18502
Examining the Relationship Between Oxytocin and Cortisol in a Double-Blind, Placebo-Controlled, Randomly Assigned Hydrosome Challenge Study in Autism Spectrum Disorder

Friday, May 15, 2015: 5:30 PM-7:00 PM
Imperial Ballroom (Grand America Hotel)
B. A. Corbett1, K. L. Bales2, K. B. Sanders3, D. Swain4 and L. Muglia5, (1)Vanderbilt University, Nashville, TN, (2)Psychology Department, University of California, Davis, Davis, CA, (3)Psychiatry, Vanderbilt University, Nashville, TN, (4)Virginia Polytechnic Institution and State University, Blacksburg, VA, (5)University of Cincinnati, Cincinnati, OH
Background: The hormones, cortisol and oxytocin (OT) are key neuromodulators of biological and behavioral responses and both have been implicated in the neuropathological profile of children with autism spectrum disorder (ASD).   Cortisol, a primary “stress hormone” is more variable and often elevated under conditions of social stress in ASD, when compared to typically developing (TD) children. OT known as the “social hormone” is a key moderator of social behavior and stress responsivity, and has been associated with social deficits in ASD.  In addition to mediating complex social behavior, OT plays an important role in stress buffering. However, the extent to which OT may moderate stress responsivity in ASD is uncertain.

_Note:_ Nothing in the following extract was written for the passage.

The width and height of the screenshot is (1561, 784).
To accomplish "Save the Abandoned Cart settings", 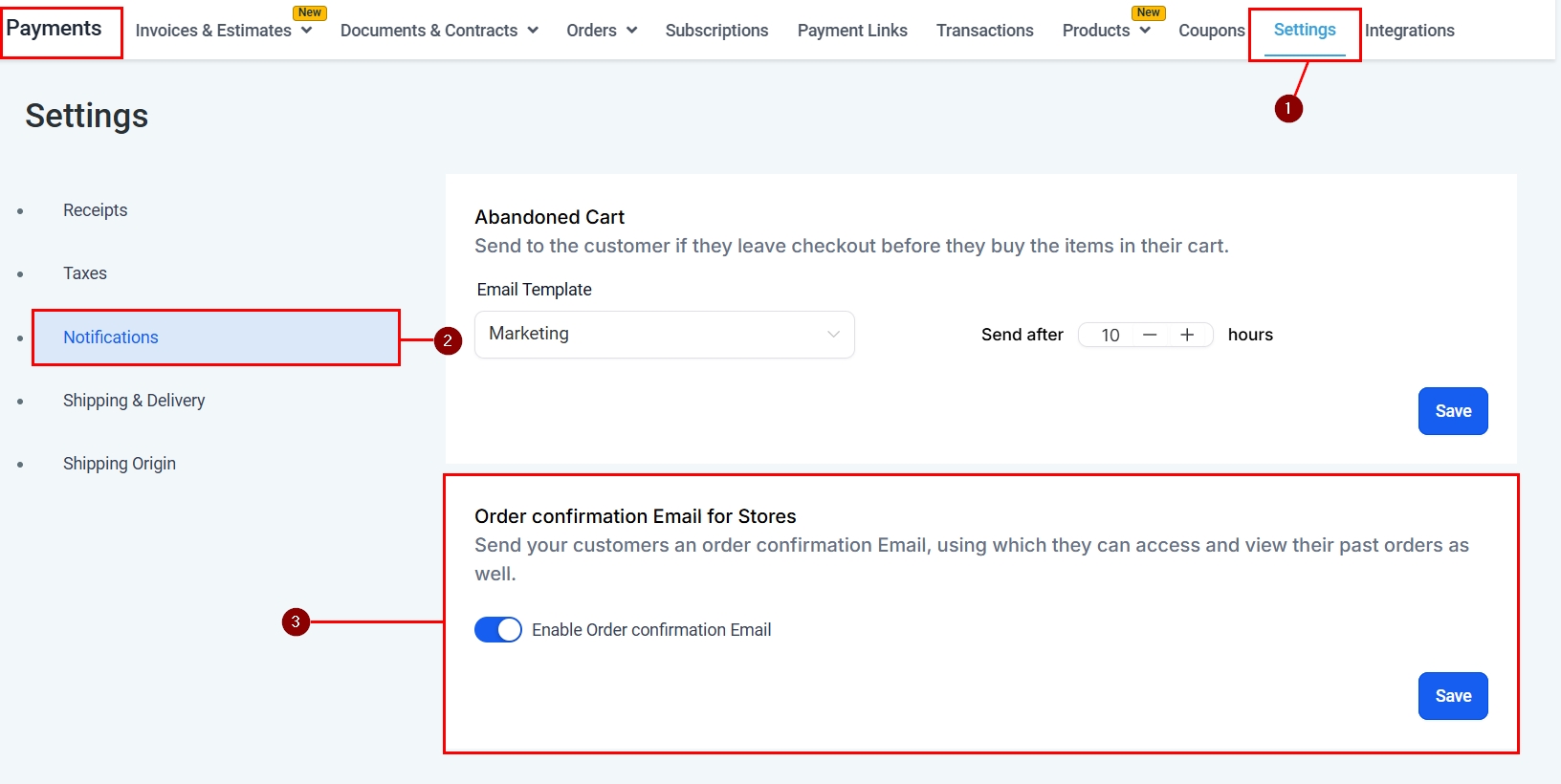I will pos(1452,411).
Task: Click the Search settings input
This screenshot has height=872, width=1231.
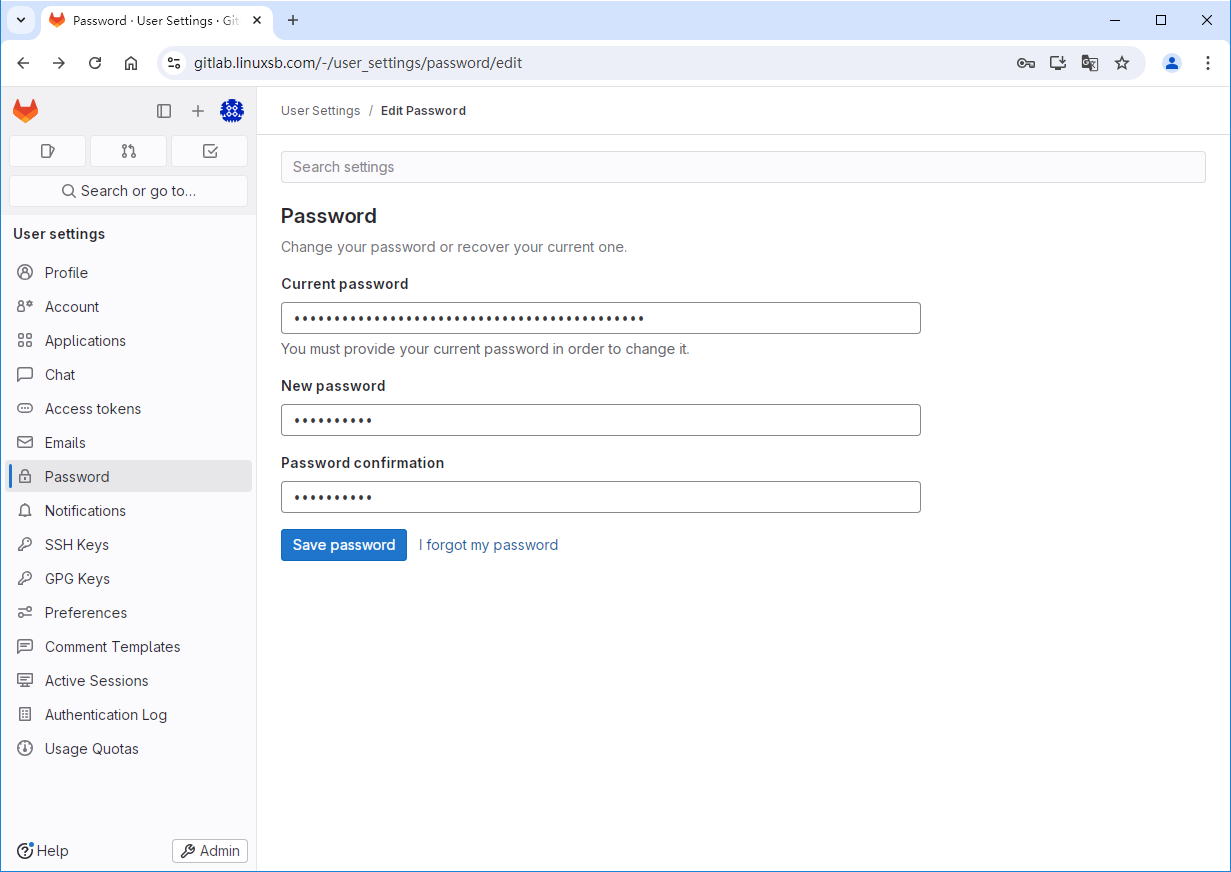Action: pyautogui.click(x=742, y=167)
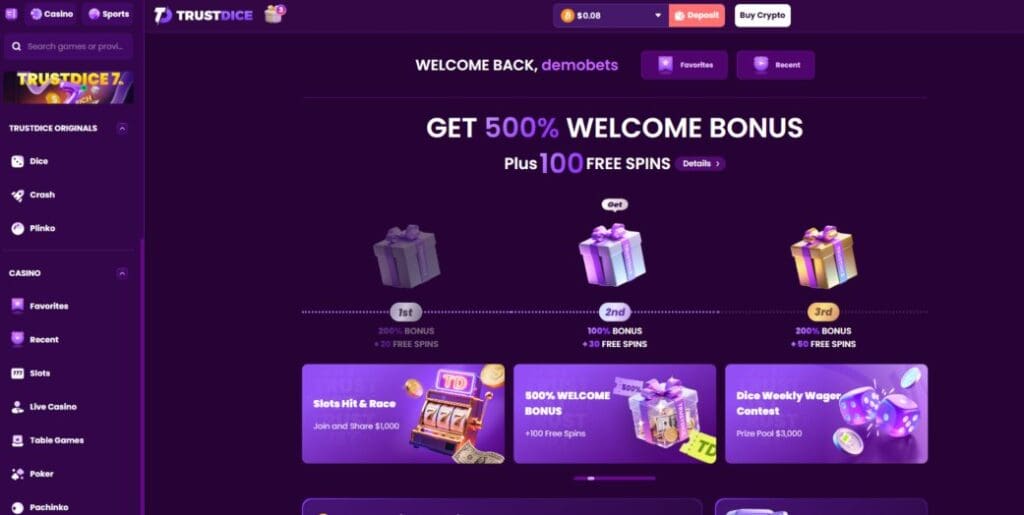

Objectives:  The purpose of the investigation was to evaluate the relationship between cortisol and OT in children with ASD under baseline and physiological stress (hydrocortisone challenge) conditions.

Methods: Participants included children between 8 to 12 years of age with ASD (N = 14) and typical development (N = 11) each exposed to a single dose Hydrocortisone (pharmaceutical cortisol) challenge and placebo. A double-blind, placebo-controlled, randomly-assigned, crossover design was employed. The study was conducted over two visits with one-week intervals.  A low dose of Hydrocortisone and placebo were administered via liquid suspension that was prepared by investigational pharmacy. Height and weight were assessed to calculate body surface area (m2) to determine the administration of a single dose of Hydrocortisone in levels considered to be mild (5 mg per m2 ). Demonstrable effects are detectable within one hour; thus, repeat blood sample collection for cortisol and OT was taken at baseline and at 60 min post administration. For each blood draw 6 ml was collected. The analysis of variance (ANOVA) statistical model included the within subject factor ‘Condition’ (Experimental/Placebo) and ‘Time’ (Pre and Post) and the between subject factor ‘Group’ (ASD vs. TD). Due to skewed distribution, cortisol was log transformed.

Results: Regarding OT, there was a significant difference for Time F(1,23) 8.95, p = 0.007) indicating the expected difference for both groups based on pre and post administration levels.  There was a trend for Condition x Group F (1,23) 3.64, = .07.  Notably, there was a significant Time x Condition x Group Interaction F(1.23) = 4.18, p = 0.05 showing a rise in OT during the experimental condition (hydrocortisone) and a drop during the placebo condition for the TD group but not the ASD group.

Conclusions: For the TD group, an inverse relationship was observed such that OT decreased during placebo and increased during physiological challenge suggesting that OT played a stress-buffering role during cortisol administration. In contrast for the ASD group, OT decreased during both the physiological challenge and the placebo condition suggesting that OT failed to serve as a stress buffer under conditions of physiological stress. While OT has been tied to the social ability of children with ASD, the diminished moderating effect of OT may play a contributory role in the heightened stress responsivity often observed in children with ASD especially under conditions of social stress.